Another is that when you don't stretch out of fear, it stalls your own growth. I said to someone recently that people mature in their bodies but never in their minds. Humans minds stay immature as when they are in their teen years sometimes, even when they are in their 50's and 60's. Isn't that sad? This happens because we don't allow ourselves the right to grow. We constantly contain ourselves within the boundaries set for us by others. Please note that being a CEO doesn't make us emotionally mature. It only makes us live in the boundaries of society. Being a millionarire doesn't make us emotionally mature, it makes us a prisoners within the desires set by society.
So because of these things we don't develop our understanding. Because of it our understanding does not have the depth to see the role playing we do. To see why we do the role playing. Why we continue to do so despite the physical and emotional hardships that come long with it. It is very unfortunate. These are truly the ties that bind us.

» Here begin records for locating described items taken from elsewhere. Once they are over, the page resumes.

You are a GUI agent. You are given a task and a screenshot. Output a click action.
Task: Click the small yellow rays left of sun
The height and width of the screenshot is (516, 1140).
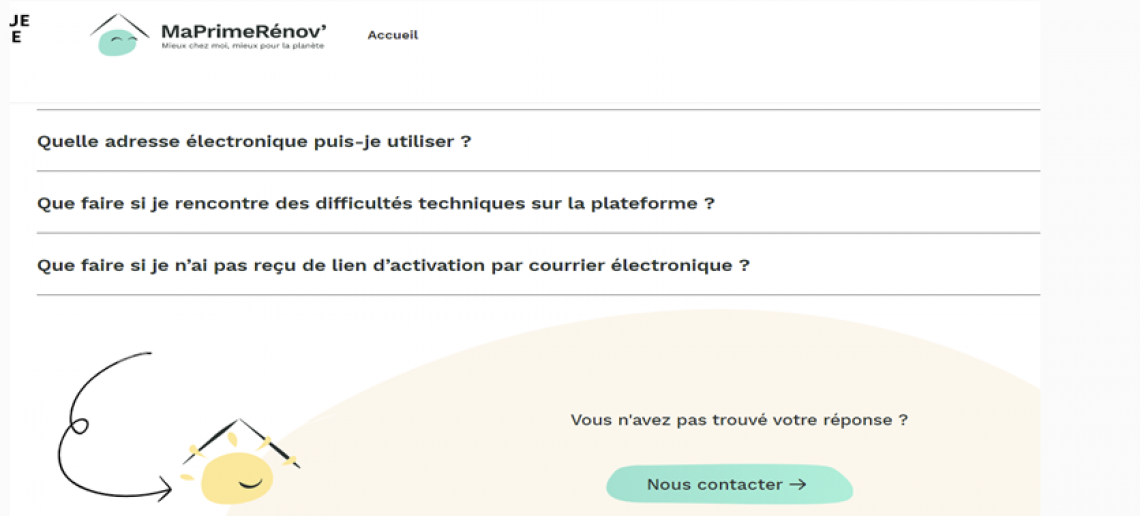tap(187, 476)
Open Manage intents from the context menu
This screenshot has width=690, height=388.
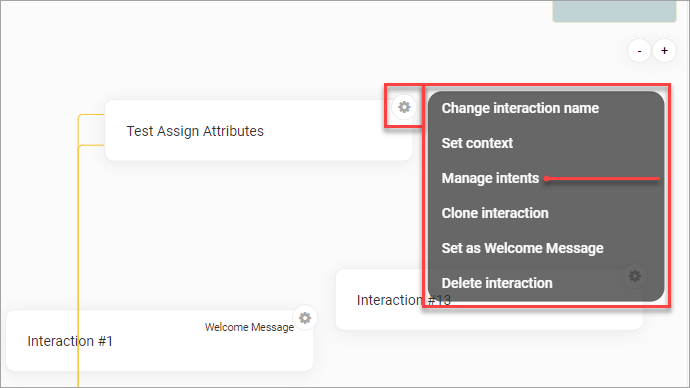pyautogui.click(x=490, y=178)
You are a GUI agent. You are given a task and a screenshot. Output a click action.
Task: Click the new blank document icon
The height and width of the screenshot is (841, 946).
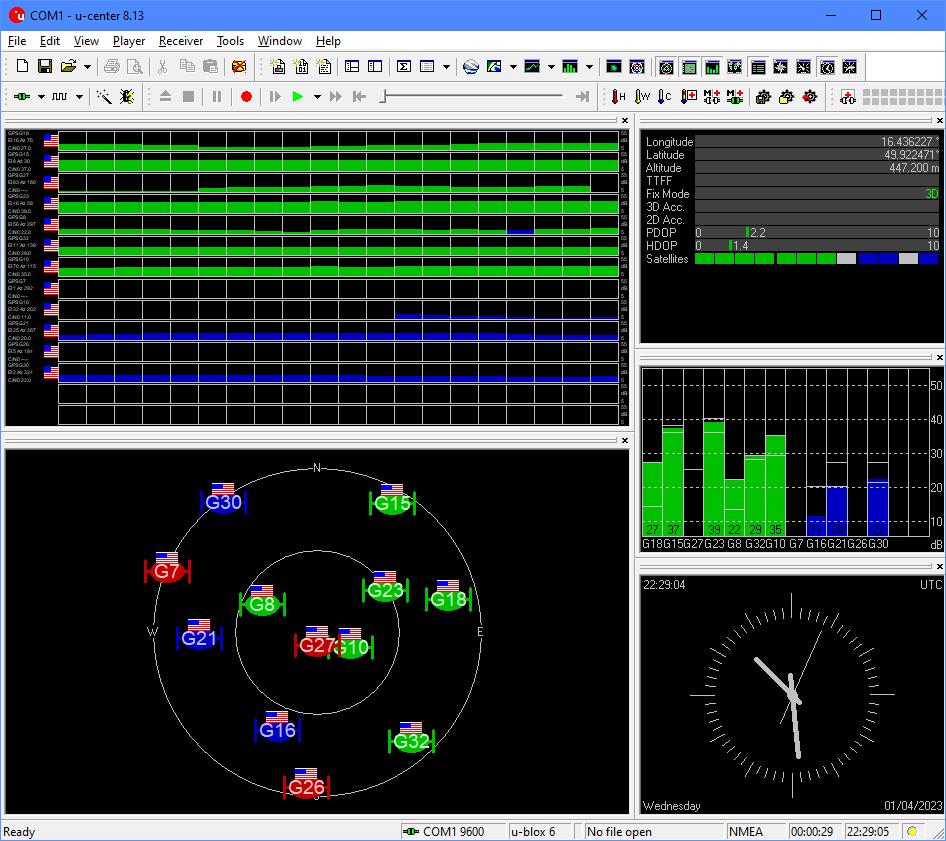tap(22, 67)
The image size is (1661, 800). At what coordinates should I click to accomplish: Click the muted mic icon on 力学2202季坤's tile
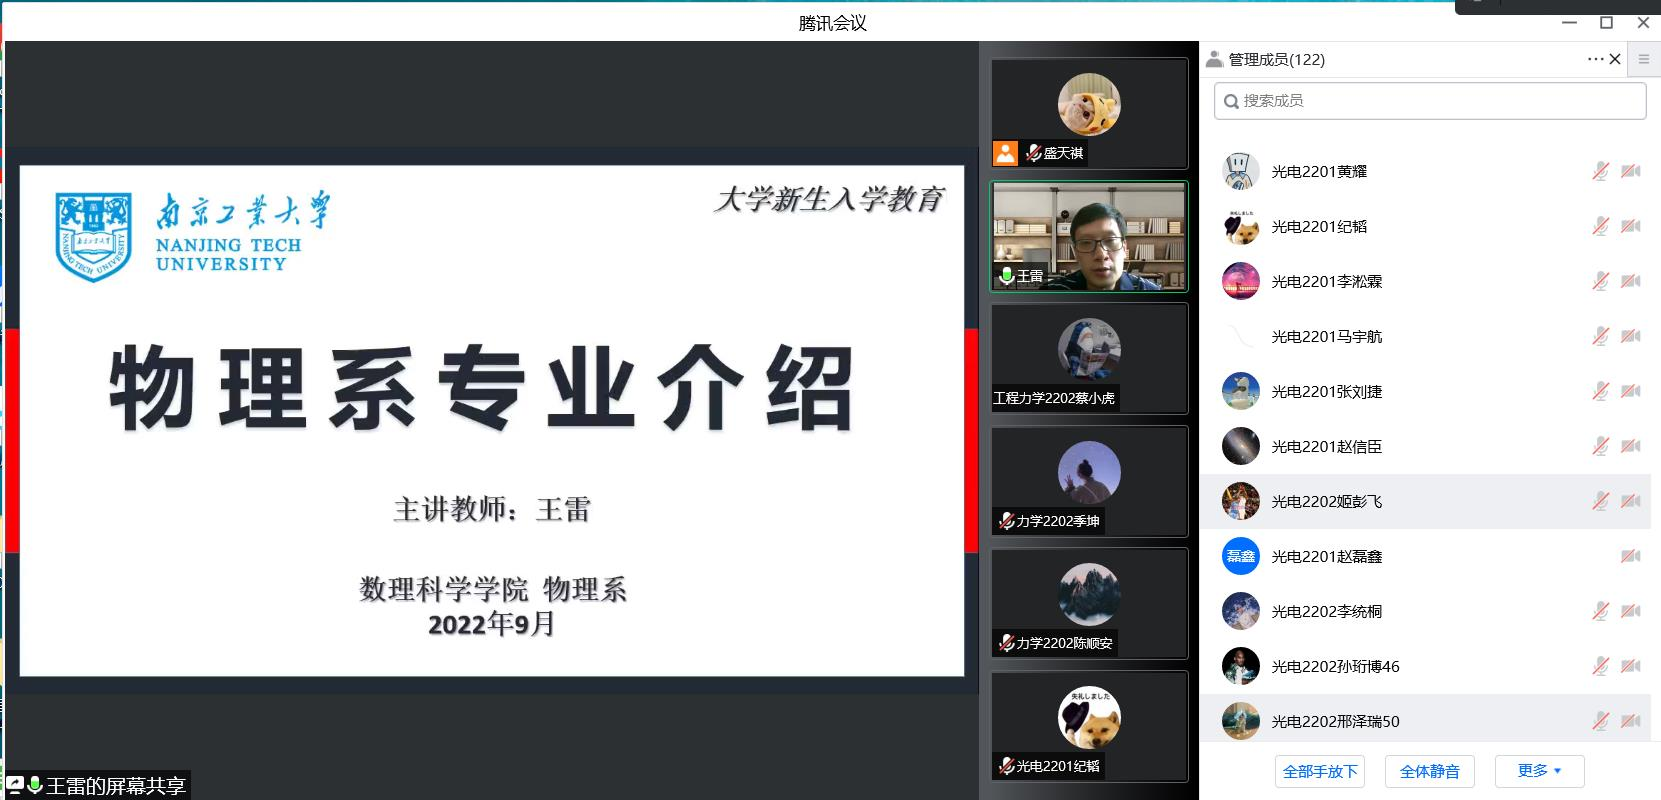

I find it so fascinating. I mean I myself have done this for many years in my own life. But I have always questioned the wisdom of society as a whole and searched for a one of my own. I always believed that life was more than what it was presented to me by my elders and those around me. I always believed that there was something out there. Despite how unpopular I got, how intolerable I got and how rejected, ridiculed and reprimanded I got, I stuck to my guns, because I trusted my instincts above all. Then I was shown bits and pieces of that truth from a far away place over the last couple of years. A place I didn't think existed but I knew in my heart was there. In many ways, I felt free. It wasn't even a sense of validation. It was a sense of freedom. My heart felt an upliftment and a setting of free. Like a bird being able to finally fly away. I was finally able to fly in my own truth. A beautiful feeling of joy, wonderment, freedom and gratefulness.
I wish people could see this. Ajhan Brahm says this so well. He says that we have locked ourselves in a prison and the door of that prison is open to us at all times but we just don't want to walk out of it. I truly understand what he says. It's the most beautiful thing in the world. It's the most freeing thing in the world as well.